Exercises —
a: In the corn prices article, what total corn production does Conab estimate for Brazil in the 2025/26 season?
b: Say whether each statement agrees with the corn prices article, and quote the words that decide it. (i) Brazil is the second-largest corn producer in the world. (ii) The USDA projects Brazilian corn exports of around 43 million tons. (iii) Corn is considered a fungible product.
c: Please write the next part of the corn prices article, picking up after its last sentence.

Source excerpt —
** BEGIN **

Corn prices: factors driving the domestic and global market

Corn prices: understand how global supply, exchange rates, and weather shape the market and how to manage risks with Hedgepoint’s intelligence.

Hedgepoint Global Markets
May 19, 2026 12:25:52 PM
Understand how exchange rates, climate factors, and global demand shape corn prices.

 

Corn prices are subject to a range of variables that go beyond on-farm production. As a globally traded commodity, pricing depends on supply and demand, agricultural fundamentals, and financial variables. 

In both the Brazilian and global economies, corn stands out as an essential commodity, with major relevance for domestic supply and the trade balance, requiring producers to take a strategic approach to navigate volatility. 

In this analysis, discover the drivers that shape corn prices and how you can turn information into a competitive advantage. Here’s what will be covered: 

 

 

 Enjoy the reading!  

 

Corn as a pillar of agricultural commodities 

 

Corn is one of the most widely grown and consumed grains globally due to its utility and versatility, whether for human consumption, animal feed, or its role in biofuel production. For this reason, it is one of the most produced crops in the world. 

Brazil ranks as the third-largest corn producer globally, with total production for the 2025/26 season estimated at 138.6 million tons, according to Conab (National Supply Company), depending on the performance of the second crop. 

Regarding Brazilian exports, Conab expects growth this season, supported by a strong production surplus. Exports are estimated to reach 46.5 million tons, while the USDA projects around 43 million tons. 

 

Guarantee of global demand  

 

Corn is considered a fungible product because grains from one batch can be replaced with another, as long as quality, type, quantity, and standards are maintained, without losing economic value. 

In the commodities market, corn is highly valued due to its generic nature, being traded based on grain quality and type, facilitating exchange, sale, storage, and ensuring global demand.

** END **

Records supplied —
** BEGIN **

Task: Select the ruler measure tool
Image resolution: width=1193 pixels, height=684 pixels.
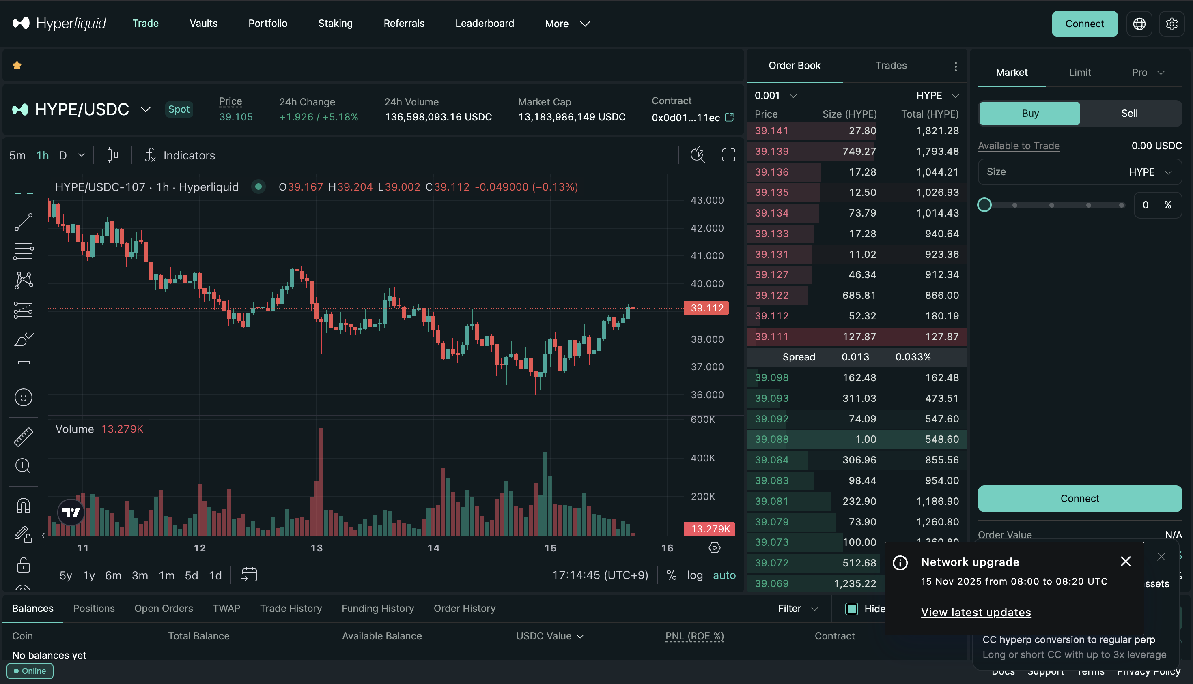Action: [x=23, y=436]
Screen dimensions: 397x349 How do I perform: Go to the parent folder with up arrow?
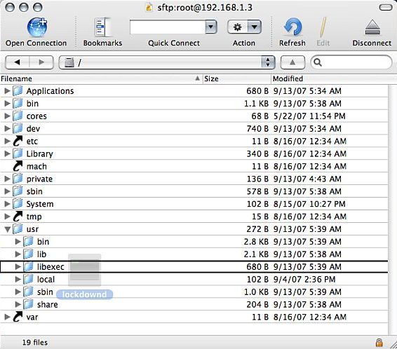(292, 62)
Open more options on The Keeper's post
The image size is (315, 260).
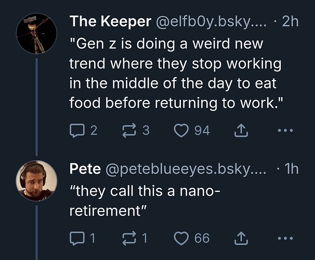[x=285, y=131]
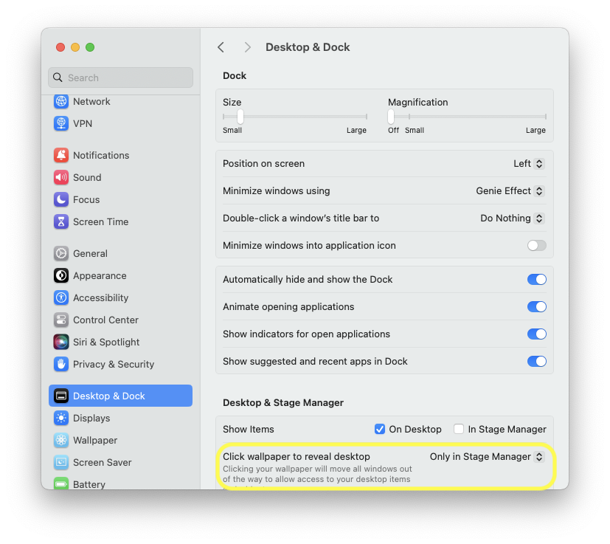This screenshot has height=544, width=610.
Task: Open Displays settings in sidebar
Action: point(91,419)
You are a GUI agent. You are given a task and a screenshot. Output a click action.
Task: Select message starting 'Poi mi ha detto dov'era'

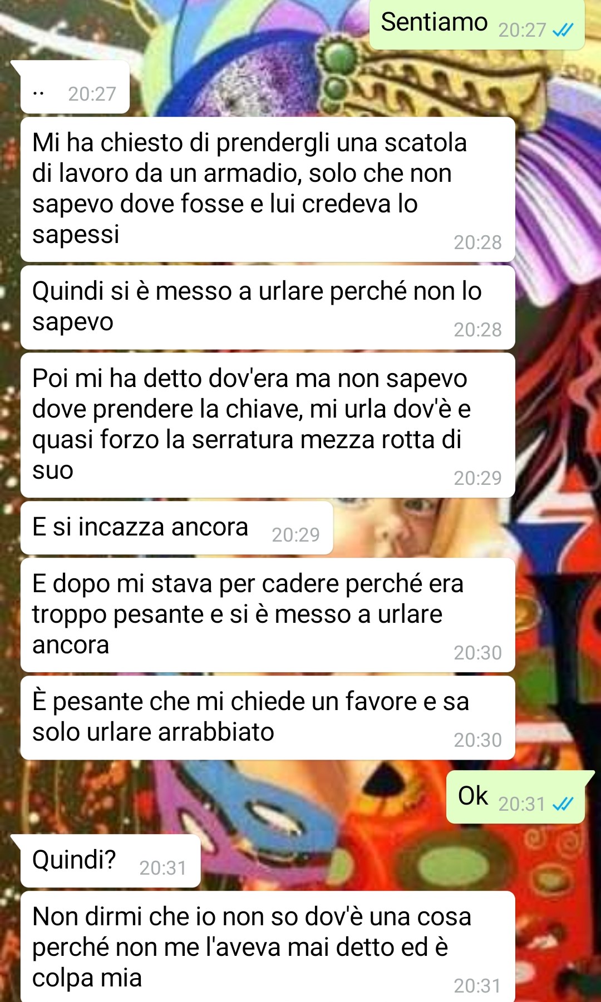click(x=268, y=425)
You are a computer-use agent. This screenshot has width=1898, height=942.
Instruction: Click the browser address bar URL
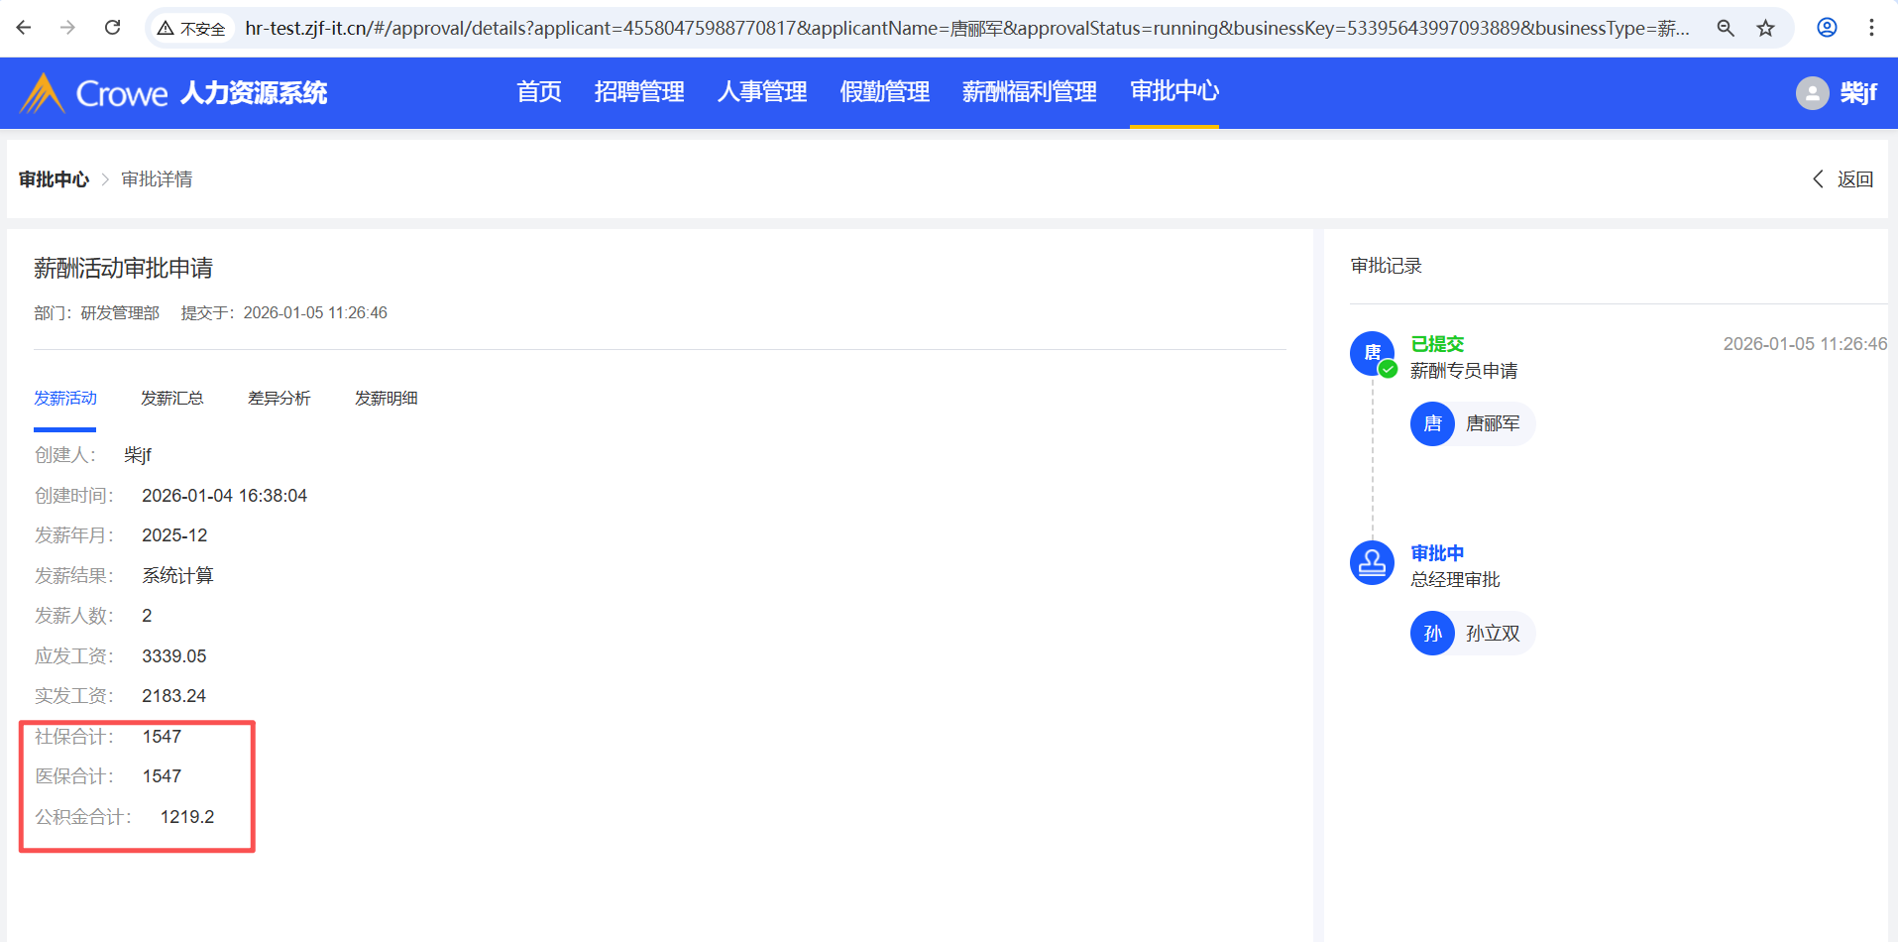pyautogui.click(x=966, y=28)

** END **

Answers for the exercise —
a: 138.6 million tons

b:
(i) No: "Brazil ranks as the third-largest corn producer globally"
(ii) Yes: "while the USDA projects around 43 million tons"
(iii) Yes: "Corn is considered a fungible product"

c:
Global production and supply dynamics 

 

The USDA (United States Department of Agriculture) projects that in the 2025/26 season, corn will continue to be one of the main global agricultural commodities, with production concentrated in a few countries. 

The ranking shows that the United States, China, Brazil, Argentina, and the European Union account for most of the global production, with the top three representing 73.3% of total output. 

For the 2025/26 season, factors such as domestic consumption, climate, and demand for biofuels are expected to continue influencing the performance of these countries. 

 

Brazil’s 2025/26 corn crop  

 

Hedgepoint Global Markets projects Brazil’s 2025/26 corn crop at 140.3 million tons, representing a slight 0.1% decrease compared to the previous season. 

Even so, the expansion of planted area to 22.061 million hectares—an increase of 2.6% compared to the 2024/25 season—should partially offset the expected drop in productivity. 

The increase in planted area is directly linked to rising domestic consumption, driven by the expansion of corn ethanol production in the country, with new industrial plants expected to come online in the coming years. 

 

Crop destination  

 

Brazil is the second-largest corn exporter, shipping about 34 million tons to countries such as Iran, Japan, Egypt, and Spain. Domestically, around 60% of production is used for animal feed, especially poultry. 

 

Profile of Brazilian producers  

 

About 50% of national corn production comes from small-scale farmers, with the other half produced by large landowners. Corn is grown in almost all Brazilian states. According to LSPA, the leading producers are:

 

  • Mato Grosso: largest second-crop producer
  • Paraná: summer and second crop
  • Rio Grande do Sul: third-largest producer, strong in summer crop
  • Goiás: expansion of second crop
  • Mato Grosso do Sul: consistent growth
  • Minas Gerais: strong summer crop and growing second crop 

 

Demand drivers and by-products  

 

Most of Brazil’s corn production is used for animal feed, particularly in the poultry and pork sectors. Additionally, growing international demand for biofuels has boosted domestic corn ethanol production capacity. 

 

Corn versatility  

 

Beyond feed and ethanol, corn is used as a raw material for oil, sweeteners, tires, electric batteries, pasta, bread, gluten, germ meal, detergents, antibiotics, and paints. 

The influence of the exchange rate

 

With the U.S. dollar trading at its lowest level since 2024 and the Brazilian real strengthening, corn price formation is directly affected, requiring a more defensive commercial strategy from producers. 

Corn prices are quoted in U.S. dollars on the Chicago Board of Trade (CBOT - CME Group), the main global benchmark. In the second half of March 2026, B3 corn found support from the stronger dollar but still closed slightly lower. 

 

Impact on Brazilian revenue  

 

Since corn is priced in dollars, a stronger real means producers receive less in local currency for the same volume sold abroad. 


On the other hand, a weaker real encourages increased production, as exports become more competitive and producers receive more reais per bushel sold.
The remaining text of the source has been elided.